BEGIN
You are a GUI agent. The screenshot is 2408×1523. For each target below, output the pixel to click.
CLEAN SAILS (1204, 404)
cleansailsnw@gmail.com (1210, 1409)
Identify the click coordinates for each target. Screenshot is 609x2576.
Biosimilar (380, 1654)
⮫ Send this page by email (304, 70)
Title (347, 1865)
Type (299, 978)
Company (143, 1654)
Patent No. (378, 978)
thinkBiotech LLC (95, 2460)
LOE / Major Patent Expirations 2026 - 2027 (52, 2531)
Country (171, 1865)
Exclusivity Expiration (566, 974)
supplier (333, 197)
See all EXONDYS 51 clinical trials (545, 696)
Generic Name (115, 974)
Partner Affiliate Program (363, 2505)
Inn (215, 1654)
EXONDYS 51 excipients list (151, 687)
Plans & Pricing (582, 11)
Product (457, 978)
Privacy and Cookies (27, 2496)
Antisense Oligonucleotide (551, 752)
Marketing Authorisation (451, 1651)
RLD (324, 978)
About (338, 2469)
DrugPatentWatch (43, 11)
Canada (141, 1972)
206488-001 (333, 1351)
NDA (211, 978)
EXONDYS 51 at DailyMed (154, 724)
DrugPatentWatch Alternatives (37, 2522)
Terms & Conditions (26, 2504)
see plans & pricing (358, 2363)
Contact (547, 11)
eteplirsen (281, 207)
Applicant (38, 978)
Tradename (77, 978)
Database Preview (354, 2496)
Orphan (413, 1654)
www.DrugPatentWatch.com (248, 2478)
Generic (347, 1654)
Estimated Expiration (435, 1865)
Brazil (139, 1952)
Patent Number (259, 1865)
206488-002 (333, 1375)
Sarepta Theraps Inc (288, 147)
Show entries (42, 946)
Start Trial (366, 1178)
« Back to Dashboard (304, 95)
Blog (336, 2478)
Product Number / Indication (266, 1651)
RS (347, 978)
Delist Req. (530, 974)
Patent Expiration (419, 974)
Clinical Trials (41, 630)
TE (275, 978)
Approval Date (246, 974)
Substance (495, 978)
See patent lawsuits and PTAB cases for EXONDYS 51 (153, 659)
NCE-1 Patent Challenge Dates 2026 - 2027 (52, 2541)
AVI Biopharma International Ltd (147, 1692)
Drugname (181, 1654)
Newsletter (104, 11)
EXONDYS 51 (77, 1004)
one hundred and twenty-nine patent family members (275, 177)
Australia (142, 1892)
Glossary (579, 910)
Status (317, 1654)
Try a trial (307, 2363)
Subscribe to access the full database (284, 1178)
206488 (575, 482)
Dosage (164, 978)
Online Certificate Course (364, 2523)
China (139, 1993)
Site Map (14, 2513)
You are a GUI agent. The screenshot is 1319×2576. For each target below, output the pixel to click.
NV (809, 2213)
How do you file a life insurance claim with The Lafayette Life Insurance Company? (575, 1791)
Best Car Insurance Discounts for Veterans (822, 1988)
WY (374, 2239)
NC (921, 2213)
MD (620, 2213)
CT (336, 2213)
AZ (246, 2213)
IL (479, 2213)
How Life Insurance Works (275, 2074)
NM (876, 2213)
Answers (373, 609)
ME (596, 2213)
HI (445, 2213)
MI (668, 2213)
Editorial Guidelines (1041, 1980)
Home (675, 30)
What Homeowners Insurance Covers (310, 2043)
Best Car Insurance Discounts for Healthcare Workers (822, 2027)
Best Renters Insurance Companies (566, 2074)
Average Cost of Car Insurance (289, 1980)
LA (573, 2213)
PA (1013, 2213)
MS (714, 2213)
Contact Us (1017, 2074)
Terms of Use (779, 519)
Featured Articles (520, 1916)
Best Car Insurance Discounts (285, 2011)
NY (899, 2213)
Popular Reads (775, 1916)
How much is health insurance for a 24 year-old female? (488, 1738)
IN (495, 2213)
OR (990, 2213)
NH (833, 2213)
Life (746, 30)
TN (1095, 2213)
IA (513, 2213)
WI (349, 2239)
END
* TASK BRIEF:
Output, please, only the lines running from the start of the entries through the line that contains "EXONDYS 51 excipients list (151, 687)", including both of those lines.

* ANSWER TO THIS TASK:
You are a GUI agent. The screenshot is 2408×1523. For each target below, output the pixel to click.
CLEAN SAILS (1204, 404)
cleansailsnw@gmail.com (1210, 1409)
Identify the click coordinates for each target. Screenshot is 609x2576.
Biosimilar (380, 1654)
⮫ Send this page by email (304, 70)
Title (347, 1865)
Type (299, 978)
Company (143, 1654)
Patent No. (378, 978)
thinkBiotech LLC (95, 2460)
LOE / Major Patent Expirations 2026 - 2027 (52, 2531)
Country (171, 1865)
Exclusivity Expiration (566, 974)
supplier (333, 197)
See all EXONDYS 51 clinical trials (545, 696)
Generic Name (115, 974)
Partner Affiliate Program (363, 2505)
Inn (215, 1654)
EXONDYS 51 excipients list (151, 687)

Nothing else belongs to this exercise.